City pays $3.2m for hotel linked to Hells Angels


Friday, June 22nd, 2007

Drake and its stripper bar will be converted to social housing

Jeff Lee
Sun

Mayor Sam Sullivan said the city bought the Drake as part of its long-term strategy to reduce homelessness. Photograph by : Ian Lindsay, Vancouver Sun

The City of Vancouver has bought the Drake Hotel, a Downtown Eastside strip club, from a company whose sole director and officer is a high-profile member of the Hells Angels.

Vancouver Mayor Sam Sullivan announced Thursday the city had paid $3.2 million for the hotel at 606 Powell St.

Assessment, land title and company records show the hotel was owned by a numbered company, 634321 BC Ltd., whose president, secretary and sole director is John Bryce, president of the Angels’ East End chapter in Vancouver as recently as April. It also shows the property with an assessed value of $1.14 million this year, just over a third of what the city paid.

Bryce confirmed in a telephone interview that he is the director of the company that sold the hotel to the city, but said he was only one of a number of owners. He refused to discuss the matter further. When asked if he was still the president of the chapter, he said “no,” then hung up.

However, as recently as two months ago, Bryce, 56, was identified as president of the chapter, which police have said is one of the most powerful Hells Angels groups in the province.

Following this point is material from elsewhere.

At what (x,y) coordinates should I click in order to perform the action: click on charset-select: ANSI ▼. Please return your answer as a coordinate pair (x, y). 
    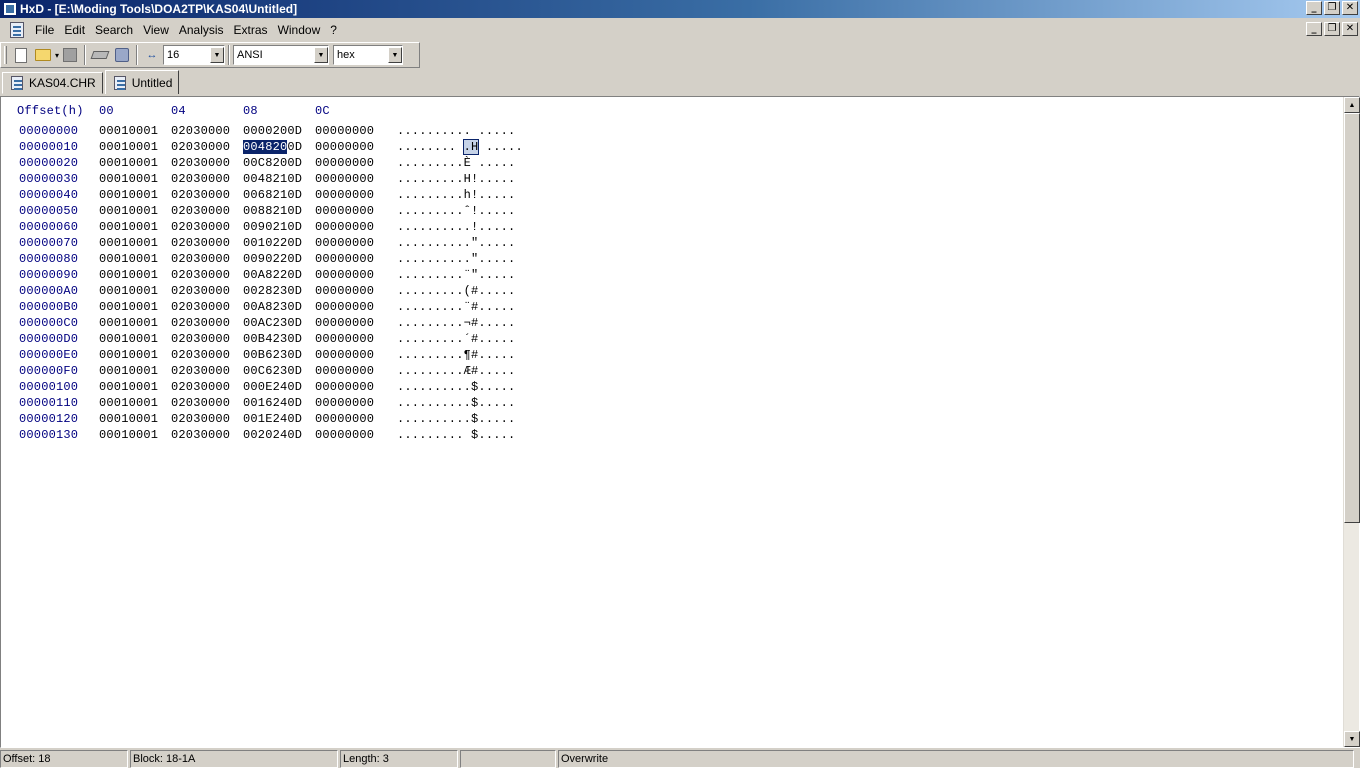
    Looking at the image, I should click on (282, 55).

In April, his son, Jonathan Bryce, was sentenced to six years in prison for cocaine trafficking and extortion.

Company records for 634321 BC Ltd. list Bryce’s registered address as 3270 Parker Ave. in Burnaby, which is the location of his Hi-Way Choppers motorcycle shop.

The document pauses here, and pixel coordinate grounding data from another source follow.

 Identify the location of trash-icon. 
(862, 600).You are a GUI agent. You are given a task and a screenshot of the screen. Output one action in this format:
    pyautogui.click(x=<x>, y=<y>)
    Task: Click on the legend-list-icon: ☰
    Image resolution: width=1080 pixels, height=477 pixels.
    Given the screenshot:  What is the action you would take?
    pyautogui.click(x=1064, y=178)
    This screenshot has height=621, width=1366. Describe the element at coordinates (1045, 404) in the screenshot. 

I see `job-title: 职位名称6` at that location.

Sullivan’s office said the mayor didn’t know who owned the hotel and was unaware Bryce was a director of the company.

“The mayor was not aware of that, and he would not normally have been aware of who the owners are of a property the city buys,” said David Hurford, Sullivan’s press officer.

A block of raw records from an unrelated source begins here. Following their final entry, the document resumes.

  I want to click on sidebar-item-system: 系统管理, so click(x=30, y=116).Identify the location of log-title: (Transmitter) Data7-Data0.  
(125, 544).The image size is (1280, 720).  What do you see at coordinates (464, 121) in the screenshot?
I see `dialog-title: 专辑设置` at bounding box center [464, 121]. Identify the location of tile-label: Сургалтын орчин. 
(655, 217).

He also said the purchase price reflected the going market and the fact there were multiple bidders.

Hurford said the city often uses an agent to purchase properties and wouldn’t deal directly with an owner, but in this case he doesn’t know if the city was aware of the Hells Angels connection.

Sullivan said the city bought the hotel as part of its long-term strategy to reduce homelessness. For more than three years, the hotel’s 24 rooms have been vacant. Only the hotel’s 220-seat pub, which featured exotic dancers, continued to operate.

But the hotel’s gritty history changed this week after the city agreed to buy it and refurbish the rooms in the short term for people on assistance. In the process, it decided not to renew the hotel’s liquor licence.

This isn’t the first time the hotel was sought by government. Forests Minister Rich Coleman said he tried to buy the Drake earlier this year as part of the purchase of 10 Downtown Eastside rooming hotels.

Calls to Coleman’s office later to inquire whether he was aware of the Angels connection were not returned.

Julian Sher, an author and expert on outlaw motorcycle gangs, said Bryce is considered to be one of the most influential Hells Angels members, regardless of whether he’s still the president of the East End chapter.

“He was always seen as one of the godfathers of the B.C. Hells Angels,” Sher said.

Coleman, who attended the news conference with Sullivan at city hall, said the province wasn’t able to conclude a deal with the Drake’s owners, so the city agreed to purchase it instead. But the province will help with income and support programs for the residents who will begin to move in sometime in the fall.

Sullivan said the hotel could be redeveloped for a combination of assisted and market housing and commercial services. But for now, he said it and the 10 single-room occupancy hotels the province bought last spring have more than doubled the target of housing identified in the city’s Vancouver Homeless Action Plan.

Jill Davidson, the city’s homeless policy coordinator, estimated it will spend about $30,000 per unit to refurbish the Drake.

At least one Vancouver councillor was concerned after learning of the Hells Angels connection.

Raymond Louie said he’s heard Bryce’s name before but did not know that he was a director of the company that owned the Drake.

He said he was surprised and concerned, but also believes the city’s purchase of the hotel was appropriate.

“In the end I don’t think it [the Hells Angels connection] is material to the intent of what we are trying to accomplish because we are trying to provide low income housing and to redevelop the property for a positive outcome of the community.”

But Louie said the city also needs to know that taxpayers’ money doesn’t go to fund illegal activities of outlaw motorcycle gangs. He added he didn’t know whether the company that owned the Drake was directly connected to the Angels.

“I think these are good questions. I’ll be asking that the process be tightened up slightly, so that perhaps we do look at [the history of an owner],” he said.

“But undertaking that work will be substantial, because if it’s not the Hells Angels then it could be a group that is offshore.”